S’il y a bien une chose qui caractérise Madonna, c’est son obstination. Une obstination qui a pu lui servir en musique (même si son nouvel album peine à décoller) mais dont on se passerait bien dès qu’elle veut jouer à la réalisatrice. Son premier film, Obscénité et Vertu, alignait à la pelle des répliques dignes de philosophie de comptoir dans un pseudo-hommage esthétique à Godard et Cassavetes. Loin de se décourager de cet échec critique cuisant, la Marie-Antoinette du ciné US récidive et « s’achète » un second opus, historique cette fois, autour de l’histoire des Windsor. Pas trop moche mais d’un ennui mortel, W.E. est aussi lisse qu’un mauvais lifting.
Comme elle l’explique dans le dossier de presse, Madonna a toujours été fascinée par l’histoire des Windsor et notamment par celle du du Roi Édouard VIII d’Angleterre contraint de renoncer au trône par amour pour Wallis Simpson. Madonna, peu avare en formules chocs, considère cette passion comme « la plus grande histoire d’amour du XXe siècle ». Tout un programme qu’elle nous propose en plat principal de son nouveau « chef-d’œuvre », sobrement intitulé W.E. (le titre faisant référence aux initiales des deux protagonistes).
Pour écrire le scénario, elle fait appel à Alek Keshishian avec qui elle avait déjà collaboré sur In Bed with Madonna. Mais tous deux semblent avoir été gagnés par la maladie aiguë des Shadoks ou « comment faire simple quand on peut faire compliqué ». Au lieu de centrer le film uniquement sur le couple principal, ils s’embarrassent, en parallèle, d’une partie contemporaine new-yorkaise royalement inutile. On doit ainsi supporter les errances d’une femme mal mariée, Wally qui, alors qu’elle assiste à l’exposition de biens ayant appartenu aux Windsor, revit les temps forts de leur passion. Forcément, c’est pour elle l’occasion, de remettre en question son propre couple alors qu’elle succombe au charme du vigile de l’exposition, un immigré lettré et plutôt beau gosse.
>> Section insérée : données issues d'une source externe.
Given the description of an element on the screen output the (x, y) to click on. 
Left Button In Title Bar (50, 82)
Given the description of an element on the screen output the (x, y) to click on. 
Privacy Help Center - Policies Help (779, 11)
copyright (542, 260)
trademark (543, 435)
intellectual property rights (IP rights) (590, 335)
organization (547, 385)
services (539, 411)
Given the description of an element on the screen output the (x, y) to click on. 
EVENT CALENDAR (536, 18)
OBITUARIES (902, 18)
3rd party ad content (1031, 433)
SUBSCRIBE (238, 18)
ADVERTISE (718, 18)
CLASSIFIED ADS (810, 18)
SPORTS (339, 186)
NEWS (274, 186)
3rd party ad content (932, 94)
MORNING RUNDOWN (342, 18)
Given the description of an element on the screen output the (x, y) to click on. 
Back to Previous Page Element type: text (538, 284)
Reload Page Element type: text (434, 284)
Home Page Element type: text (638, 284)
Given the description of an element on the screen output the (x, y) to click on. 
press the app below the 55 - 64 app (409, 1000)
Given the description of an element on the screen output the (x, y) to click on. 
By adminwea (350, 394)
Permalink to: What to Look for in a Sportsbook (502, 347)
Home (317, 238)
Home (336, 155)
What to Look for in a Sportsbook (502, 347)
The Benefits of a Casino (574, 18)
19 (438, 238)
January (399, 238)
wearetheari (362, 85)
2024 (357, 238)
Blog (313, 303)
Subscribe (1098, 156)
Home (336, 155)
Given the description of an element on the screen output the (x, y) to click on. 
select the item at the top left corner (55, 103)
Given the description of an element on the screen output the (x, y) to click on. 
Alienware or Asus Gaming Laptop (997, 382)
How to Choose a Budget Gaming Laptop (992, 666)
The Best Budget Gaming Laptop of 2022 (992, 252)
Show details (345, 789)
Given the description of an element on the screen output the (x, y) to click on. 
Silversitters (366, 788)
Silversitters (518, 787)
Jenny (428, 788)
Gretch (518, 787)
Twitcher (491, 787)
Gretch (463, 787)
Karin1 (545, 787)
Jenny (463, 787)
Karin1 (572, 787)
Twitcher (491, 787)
Mais ces effets de flashbacks, d’entrelacs des temporalités et de projections sont trop mal maîtrisés pour être profitables au film. On est loin de la réussite de The Hours où les mises en miroir entre Virginia Woolf et les vies des femmes qui la lisent sur plusieurs générations, avaient nettement plus de profondeur et de richesse psychologique. En fait, le principal problème de Madonna, c’est qu’à trop vouloir bien faire, elle nous coupe complètement de toute émotion et de tout affect. Du coup, esthétiquement, le film reste honnête. Si Madonna prend parfois des poses de réalisatrice avec des effets stylistiques qui tiennent plus de tics de débutante que du vrai génie créatif (on pense à ces insupportables gros plans à la photo granuleuse), elle a su s’entourer d’une équipe artistique suffisamment compétente pour faire illusion. On sent un vrai soin accordé à la photographie, à la reconstitution des décors, aux costumes, aux bijoux. Mais un film n’est pas un shooting et W.E. donne trop souvent l’impression de feuilleter les pages glacées d’un photo-rama fait pour Vogue. Dénuées d’âme, les images de Madonna, aussi affriolantes soient-elles, restent frigides. Un comble, quand il s’agit de raconter une romance pleine de passion.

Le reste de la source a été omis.